- Born: 4 January 1701 Gelnhausen
- Died: 25 December 1760 (aged 59) The Hague
- Noble family: House of Wittelsbach
- Father: John Charles, Count Palatine of Gelnhausen
- Mother: Esther Maria of Witzleben-Elgersburg

= Count Palatine William of Gelnhausen =

Count Palatine William of Birkenfeld-Gelnhausen (4 January 1701 in Gelnhausen - 25 December 1760 in The Hague) was a titular Count Palatine of Zweibrücken-Birkenfeld and an Imperial Field Marshal.

== Life ==
William was the youngest son of the Count Palatine John Charles of Gelnhausen (1638–1704) from his second marriage, Esther Maria (1665–1725), a daughter of George Frederick, Baron Witzleben of Elgersburg.

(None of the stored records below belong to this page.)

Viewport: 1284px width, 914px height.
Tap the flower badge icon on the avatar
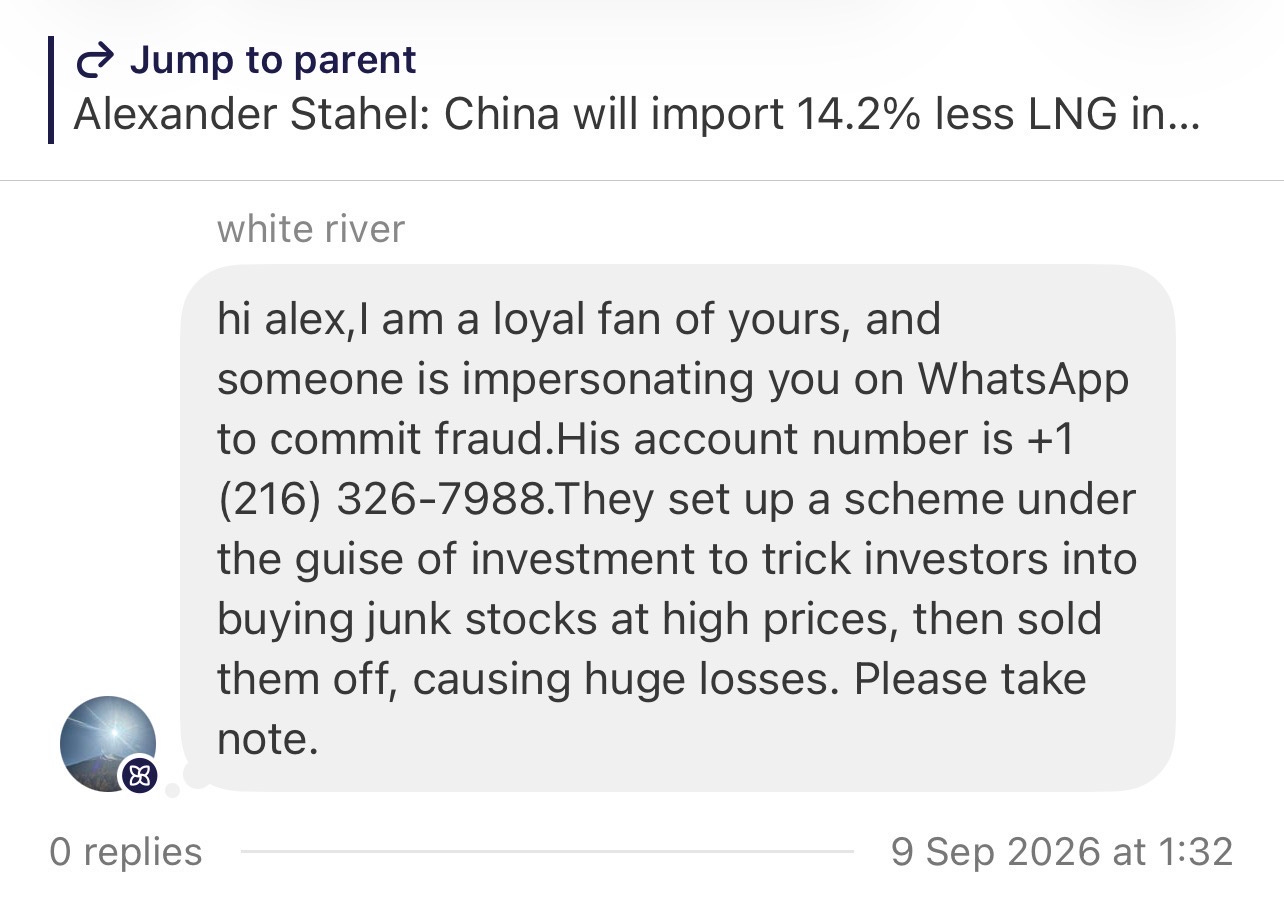coord(138,774)
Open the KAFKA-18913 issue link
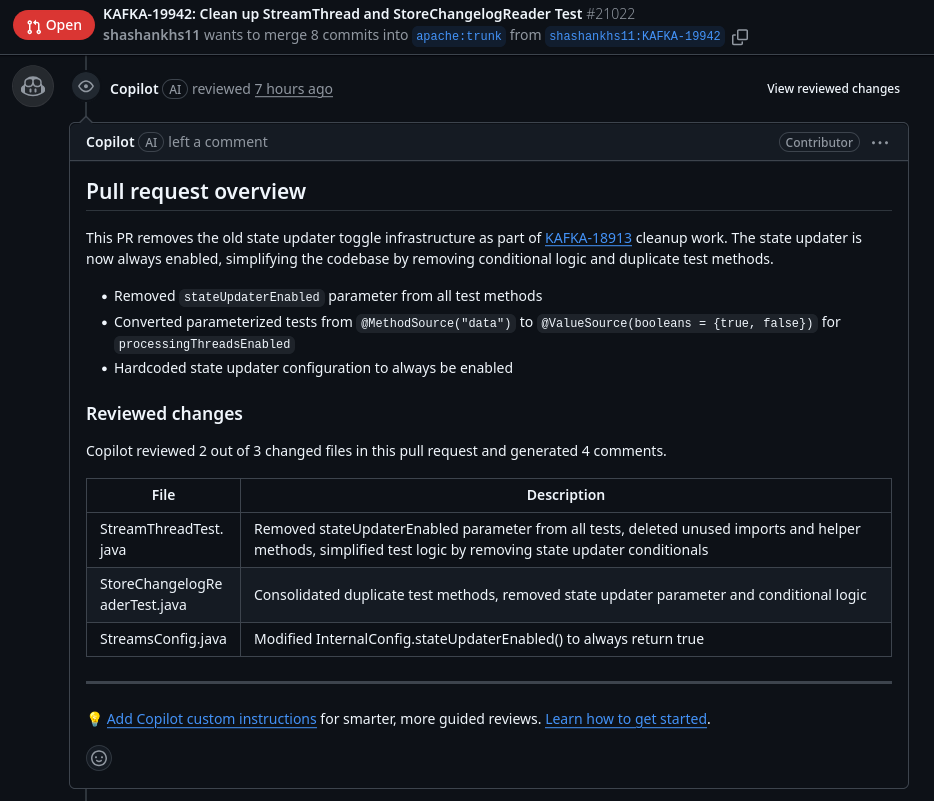 click(x=588, y=238)
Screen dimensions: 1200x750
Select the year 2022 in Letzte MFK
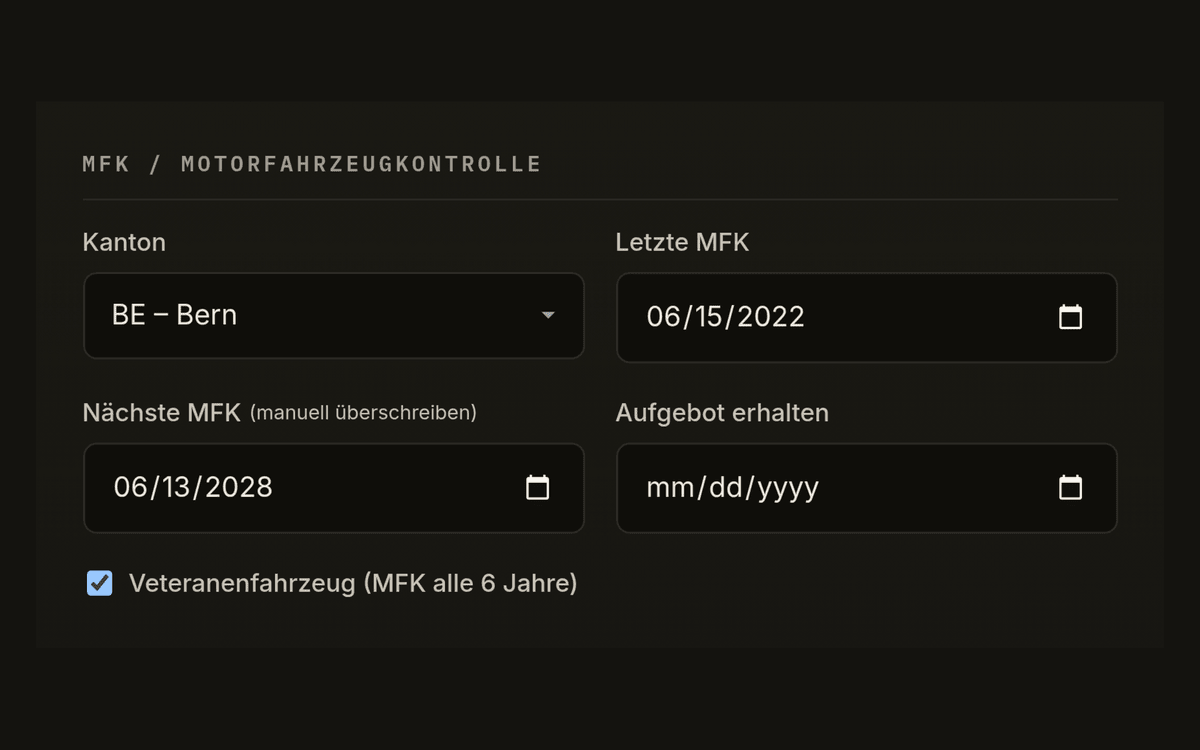click(x=770, y=317)
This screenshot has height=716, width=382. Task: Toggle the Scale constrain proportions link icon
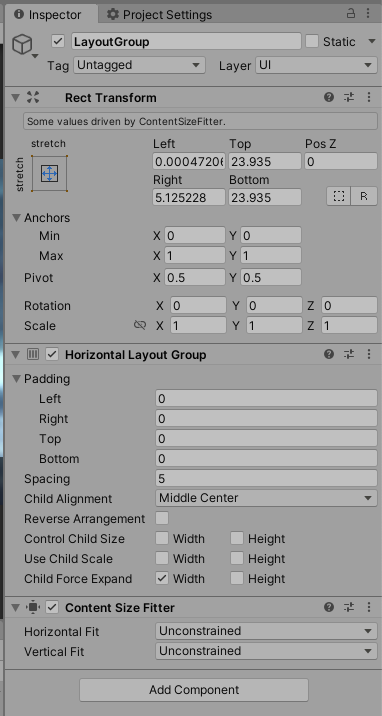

William served from 1729 in the Austrian army and was wounded during the Battle of Mollwitz. In 1742, he won a victory against the French general Bouffleur and drove the French from Tein. In 1743, he became General of the Cavalry in the Dutch army. In 1754, he accompanied Emperor Francis I to his coronation in Frankfurt. In the same year, he became imperial field marshal. In 1757 he was appointed governor of Namur.